Of course, if the kid is a legit maniac, that's a whole other ball game. If things continue to escalate, threaten to pull your son from school if they don't kick Greg out. Sounds like the kid belongs in a different school anyway.
Could not disagree more with this post. If Greg is bigger and stronger in 5th grade, the typical 5th graders punch to the nose is not going to phase him if he has anger issues.
BB, keep on the administration. It is fair since you've had the conversation to give them a chance to act. However, if there is another incident without consequences, you definitely should go back and clearly lay out your expectations and let them know what you intend to do if they don't meet your expectations. Once you start to show acceptance of their lack of action, its only going to continue.

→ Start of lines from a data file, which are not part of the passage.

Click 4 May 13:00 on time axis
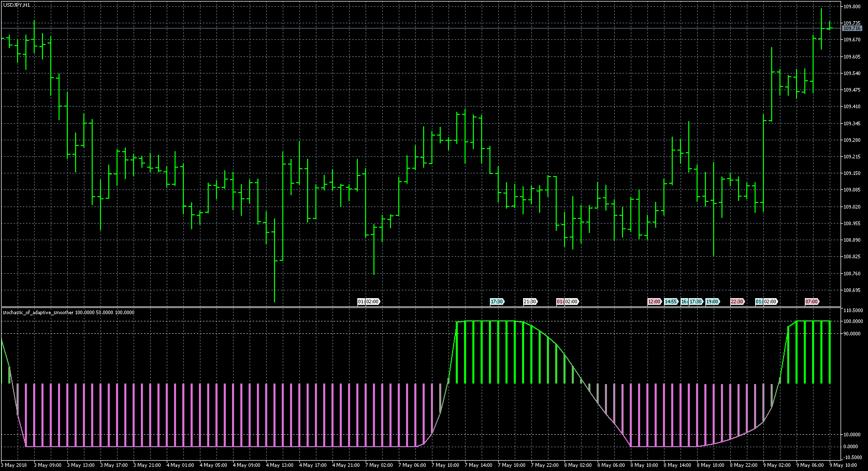This screenshot has height=471, width=868. 280,465
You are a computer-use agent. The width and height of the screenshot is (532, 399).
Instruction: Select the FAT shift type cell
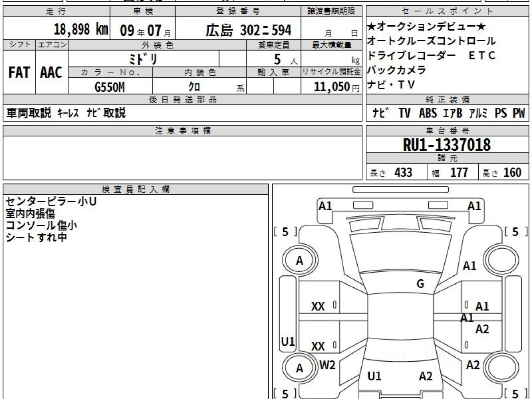click(x=19, y=72)
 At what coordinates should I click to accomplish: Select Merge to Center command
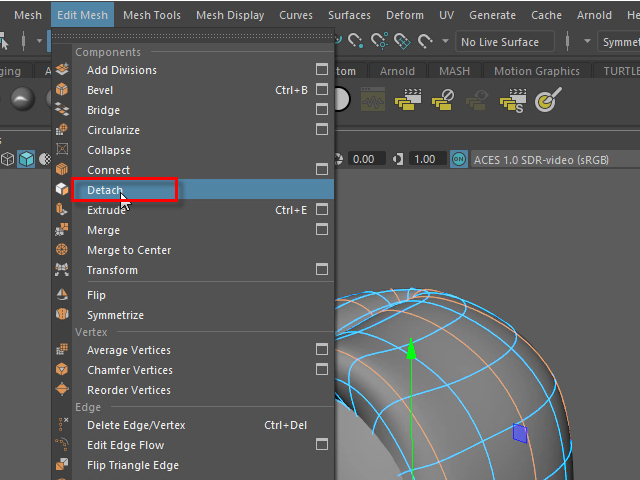[129, 250]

If no one else is going to do anything, sometimes you have to do for yourself. It's not a bad lesson to learn early on that there's not always a white knight to ride in and save you. I was bullied by a bigger, stronger kid when I was that age until I realized no one was coming to my rescue and I was forced to fight back. I blew up his nose after getting off the bus one day and the kid never bothered me again in his life.

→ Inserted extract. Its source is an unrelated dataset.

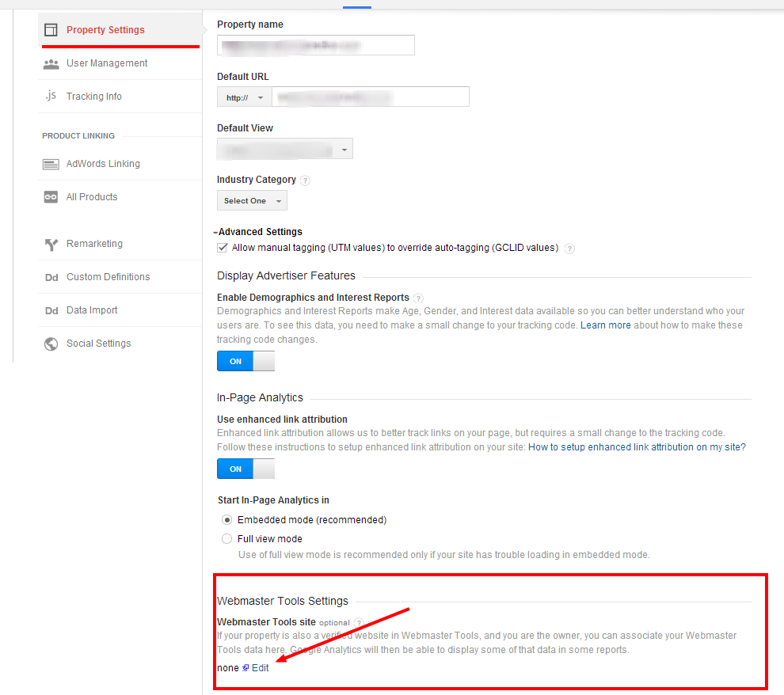Click Edit link for Webmaster Tools site

pyautogui.click(x=260, y=668)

I'm not saying send him off today to fight, but if no one seems to be anxious to solve the problem, sometimes you have to stand up for yourself.
I think our respective opinion is colored by our own personal experiences. I also was bullied. It began in the 7th grade (my older brother was bullied briefly by this guys older brother, so it was a family business). I found myself walking home one day and this guy and his cronies follows me. I'm in a bad mood, so I take a stand and fight him. I get the first two shots in, an unfazed, he proceeds to kick my ###. (Unknown to me was the fact that he boxed at the golden gloves gym in my neighborhood). I was then bullied until 10th grade when I was finally bigger than him and stood up to him again. As the typical bully, he backed down without a fight at that point, but the lesson was learned for me. Yes, standing up to a bully is often a good way to get them to stop. However, if you are out numbered, or outsized (as appears to be the case here), it's not nearly as effective. I wouldn't suggest it to anyone.
It is one of the few aspects of the "wusification of America" that I actually endorse. I'm not a big fan of letting 10, 11, 12 year old kids who are all at different stages of physical development left to their own devises to run a "Lord of the Flies" environment on the playground. No middle school kid, behind everyone else in physical development (not saying that is the case here with BBs son, but in general) should have to suffer because "you need to learn to take your lumps."
I'd take that opportunity in an instant to stand up for my kid. Are others going to think he's a wuss because he didn't fight his own fight? I don't really care. I really haven't found myself in any physical altercations since my last run in with my bully, so I'm far more concerned that my son knows I have his back, than he knows how to take a punch.